DETAILED ACTION

Notice of Pre-AIA  or AIA  Status
The present application, filed on or after March 16, 2013, is being examined under the first inventor to file provisions of the AIA .

Claim Rejections - 35 USC § 103
The following is a quotation of 35 U.S.C. 103 which forms the basis for all obviousness rejections set forth in this Office action:
A patent for a claimed invention may not be obtained, notwithstanding that the claimed invention is not identically disclosed as set forth in section 102, if the differences between the claimed invention and the prior art are such that the claimed invention as a whole would have been obvious before the effective filing date of the claimed invention to a person having ordinary skill in the art to which the claimed invention pertains. Patentability shall not be negated by the manner in which the invention was made.

Claims 1-3, 5-6, 8-10, 19 are rejected under 35 U.S.C. 103 as being unpatentable over Basu et al., hereinafter referred to as Basu (US 2015/0044659 A1 – already of record) in view of Brownlee (“A Gentle Introduction to k-fold Cross-Validation”, Pgs. 1-19, Pub. 10/19/2018; URL: http://web.archive.org/web/20181019052743/https://machinelearningmastery.com/k-fold-cross-validation/). 

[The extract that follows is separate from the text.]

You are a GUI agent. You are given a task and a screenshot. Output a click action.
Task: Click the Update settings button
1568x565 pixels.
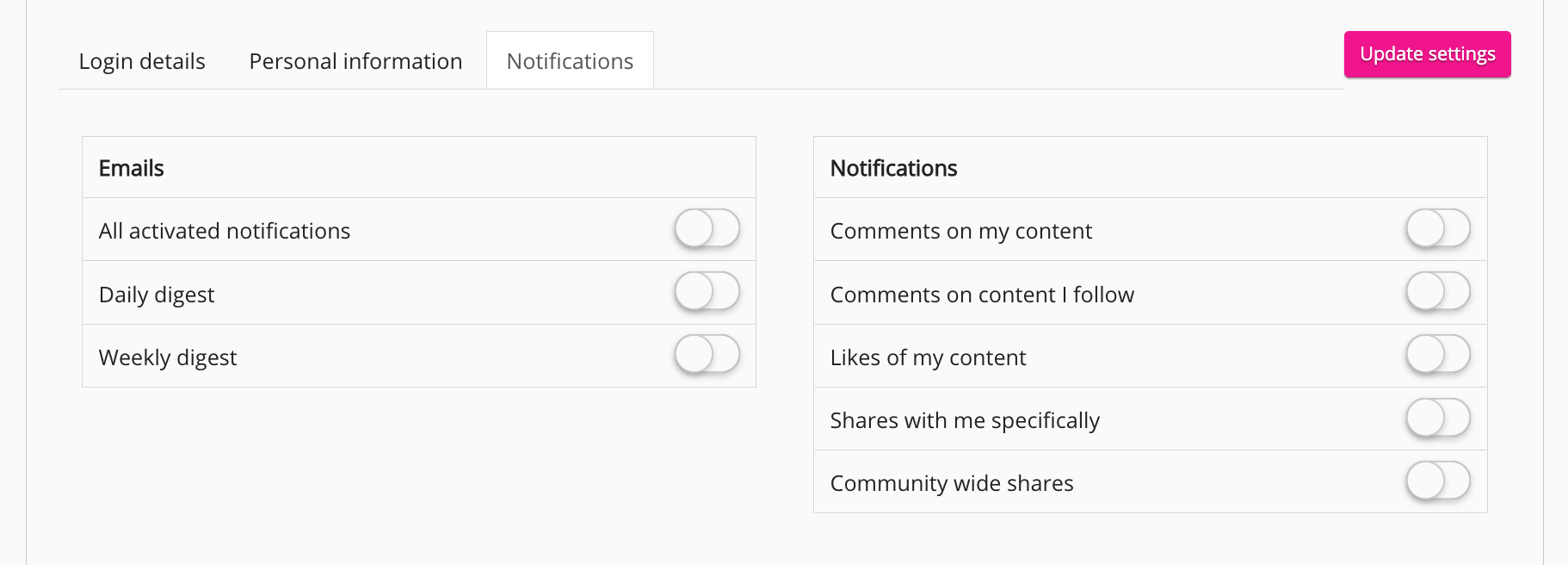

	As per claim 1, Basu discloses a method for creating compact example subsets for intent classification (Basu: Abstract.), by a processor (Basu: Fig. 1 & Para. [0044] disclose a computer 102 that includes a processor executing instructions stored in a memory device.), comprising: 
receiving a set of content used for training an intent classifier (Basu: Fig. 1 & Paras. [0021], [0044] disclose the computer’s processor receives short answers to particular questions [i.e., a set of content] used for training an intent classifier.); 
separating entries within the set of content into a first subset and a second subset (Basu: Paras. [0021], [0050]-[0051], [0063] disclose grouping the short answers into a first and second cluster or subcluster.); 
performing a cross-validation operation on the first and second subsets to identify a correctly labeled portion and an incorrectly labeled portion of the set of content (Basu: Paras. [0053], [0070] disclose performing a cross-validation operation on the grouped clusters which can be displayed as a report that identifies correctly labeled and incorrectly labeled portions.), wherein the cross-validation operation further comprises: 
performing an initial training of the intent classifier utilizing the first subset to form a first subset trained classifier (Basu: Para. [0070] discloses for example, a ten-fold cross-validation in which training was performed on grouping labels for nine of the ten training questions [i.e., forms first subset trained].); 
utilizing the first subset trained classifier against the second subset to identify a correctly labeled subset and an incorrectly labeled subset of the second subset (Basu: Para. [0070] discloses the trained 9 folds first subset is tested on the tenth [i.e., second subset, which is either a test or validation subset].); 
performing a secondary training of the intent classifier, subsequent to the initial training, to form a second subset trained classifier (Basu: Para. [0070] discloses the tenth test subset is used as a secondary training to form a second subset trained classifier.); and 
(Basu: Paras. [0053], [0070] disclose performing a cross-validation operation on the grouped clusters to identify a correctly labeled subset and an incorrectly labeled subset of the first subset.); and 
forming a reduced content used for performing a final training of the intent classifier by combining (i.e., clustering) a first number of the entries from the correctly labeled portion and a second number of the entries from the incorrectly labeled portion of the set of content (Basu: Paras. [0053], [0070] disclose the grouped clusters are displayed as a report that forms a reduced content used for performing a final training of the intent classifier.).
However Basu does not explicitly disclose “… utilizing the second subset trained classifier against the first subset to identify a … subset of the first subset …”.
Further, Brownlee is in the same field of endeavor and teaches utilizing the second subset trained classifier (i.e., Fold1 + Fold2, with tested Fold 3 make up the second subset trained classifier) against the first subset (i.e., the first subset can be (Fold1 + Fold2) or (Fold2 + Fold3) or (Fold1 + Fold3)) to identify a subset of the first subset (Brownlee: Pg. 5, under “Worked Example” discloses the concept of k-fold cross-validation, wherein multiple trained models or classifiers are generated based on the number of k-folds. For example, the K-Fold class can be used directly in order to split up a dataset prior to modeling such that all models will use the same data splits. In other words, data from the second subset trained classifier/model is used against data of the first subset to identify or validate subset data of the first subset.).
Therefore, it would have been obvious to one of ordinary skill in the art before the effective filing date of the claimed invention, and having the teachings of Basu and Brownlee before him or her, to modify the cross-validation method of Basu to include the utilizing second subset trained classifier feature as described in Brownlee. The motivation for doing so would have been to improve machine-learning accuracy by providing a more robust training method.   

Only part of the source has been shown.